━━━ Material provided ━━━

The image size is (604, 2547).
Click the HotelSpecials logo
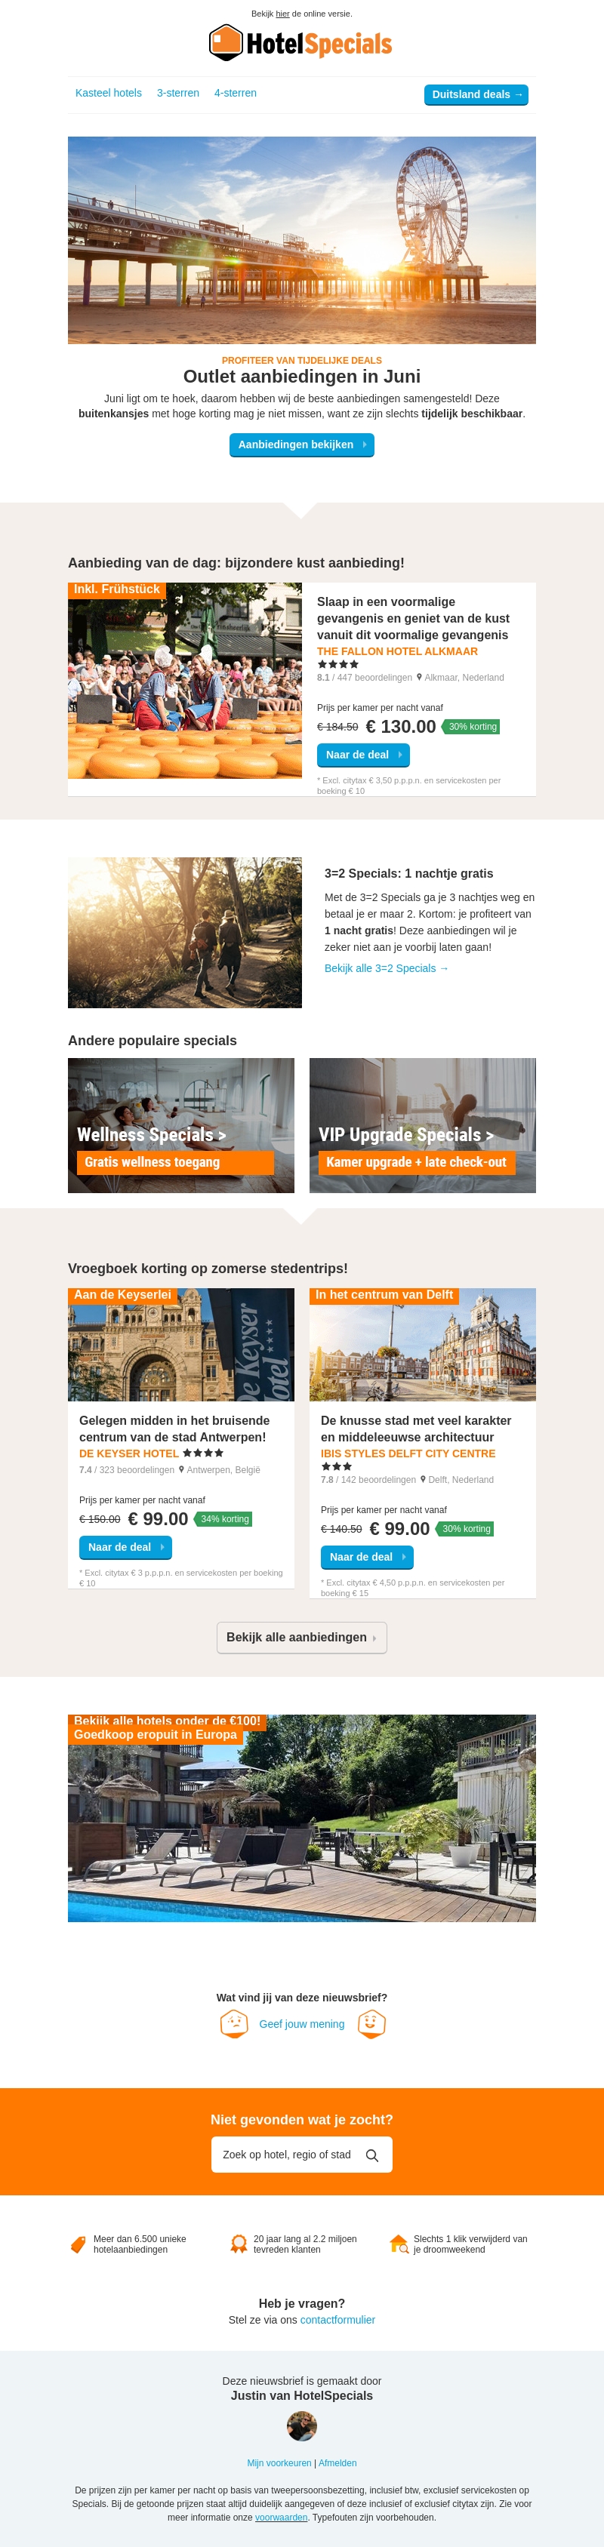click(x=301, y=43)
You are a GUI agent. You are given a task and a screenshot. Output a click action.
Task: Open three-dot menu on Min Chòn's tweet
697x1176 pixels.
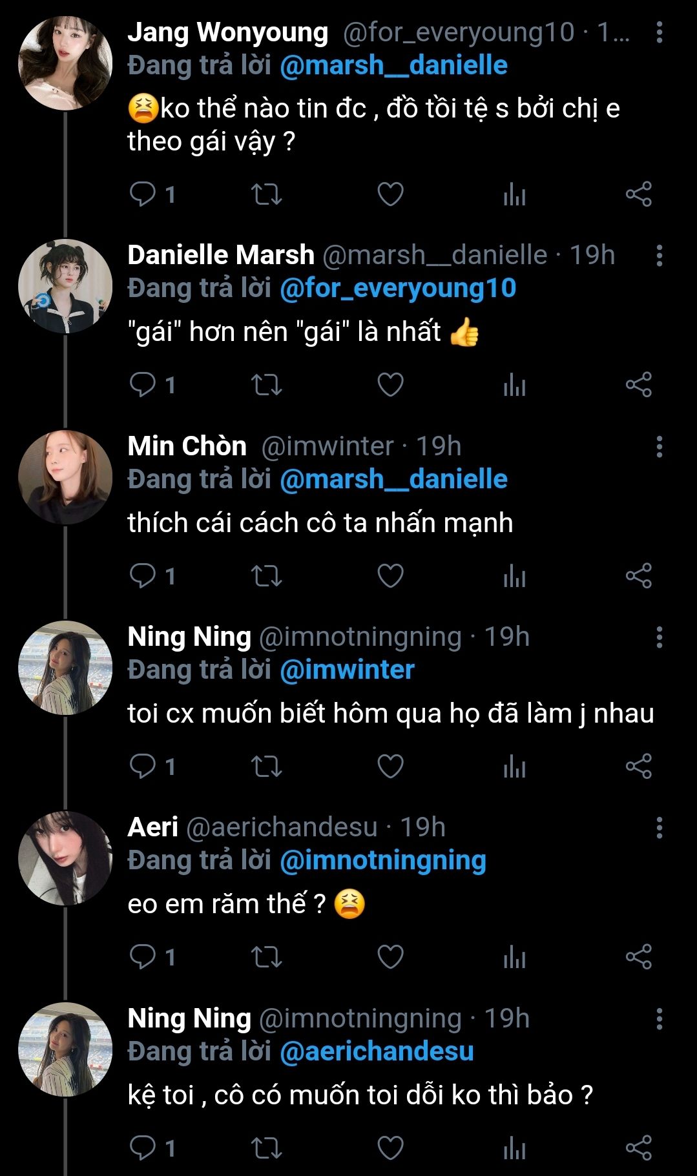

━━━

#### Work to be completed:
Please retype the material above exactly, and omit its images.

#### Worked solution:
The image size is (604, 2547).
Click the HotelSpecials logo
click(x=301, y=43)
You are a GUI agent. You are given a task and a screenshot. Output a click action.
Task: Open three-dot menu on Min Chòn's tweet
697x1176 pixels.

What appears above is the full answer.